-- Texte fourni --
—————

Si un État s’avisait d’appliquer ces
propositions «socialisantes» (sic), cela
découragerait l’investissement
capitaliste et ferait fuir les riches
vers d’autres horizons plus cléments
pour leur argent. Le gouvernement
américain de Barack Obama sans aucune
affinité « socialiste » vient de
l’apprendre à ses dépens. Des
entreprises comme Apple,
Google et Microsoft
délocalisent leurs profits vers les
paradis du crédit à vil prix et si
l’État américain intervient elles
menacent de délocaliser leur siège
social comme Burger King (USA) là
fait récemment en fusionnant avec Tim
Horton (Canada). (6)

—————

Entrées de texte et d'emplacement d'éléments:
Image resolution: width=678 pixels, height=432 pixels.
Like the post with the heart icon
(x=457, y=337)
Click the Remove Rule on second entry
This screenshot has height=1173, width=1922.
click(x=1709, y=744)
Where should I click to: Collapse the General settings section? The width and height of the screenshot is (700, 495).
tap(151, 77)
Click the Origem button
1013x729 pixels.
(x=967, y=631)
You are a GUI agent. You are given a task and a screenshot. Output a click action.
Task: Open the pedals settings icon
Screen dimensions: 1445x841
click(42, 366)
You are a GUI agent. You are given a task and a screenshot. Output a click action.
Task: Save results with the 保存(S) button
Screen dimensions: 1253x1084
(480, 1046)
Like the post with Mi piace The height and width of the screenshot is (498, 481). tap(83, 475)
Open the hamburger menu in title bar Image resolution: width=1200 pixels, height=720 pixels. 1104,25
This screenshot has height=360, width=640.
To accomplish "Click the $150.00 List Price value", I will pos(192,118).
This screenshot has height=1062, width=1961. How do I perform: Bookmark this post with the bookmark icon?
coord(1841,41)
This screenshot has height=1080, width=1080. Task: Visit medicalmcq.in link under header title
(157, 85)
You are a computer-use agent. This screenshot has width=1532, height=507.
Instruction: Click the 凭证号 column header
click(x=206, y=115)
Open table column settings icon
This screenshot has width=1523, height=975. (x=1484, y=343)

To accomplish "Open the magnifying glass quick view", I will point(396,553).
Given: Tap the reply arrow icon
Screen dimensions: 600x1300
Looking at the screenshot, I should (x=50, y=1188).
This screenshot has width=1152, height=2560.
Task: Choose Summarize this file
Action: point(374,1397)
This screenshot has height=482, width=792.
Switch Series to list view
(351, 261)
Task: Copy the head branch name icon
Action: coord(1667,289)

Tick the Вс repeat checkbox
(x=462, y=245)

—————

-- Consigne --
Poursuivez, s'il vous plaît, le texte sur la délocalisation des profits des grandes entreprises à la suite de sa dernière phrase.

-- Résultat --
Comment faire reculer l’État des riches
Tous les pays où
les gouvernements taxent et imposent
lourdement les financiers et les hauts
salariés (43 % d’imposition aux É.-U.)
imposent tout autant des mesures
d’austérité.
Ces mesures gouvernementales d’austérité
ne visent pas à rétablir l’équilibre
budgétaire et à rembourser la dette
souveraine comme le laisse croire le
maelstrom médiatique dominant, mais
à rétablir les profits des dominants.
Une fois compris ce principe que «
l’austérité » est la réponse capitaliste
à la crise systémique qui ébranle
l’économie impérialiste, la question se
pose à savoir si travailleurs et
travailleuses peuvent contrer ces
politiques de restriction, et comment
faire reculer l’État des riches ?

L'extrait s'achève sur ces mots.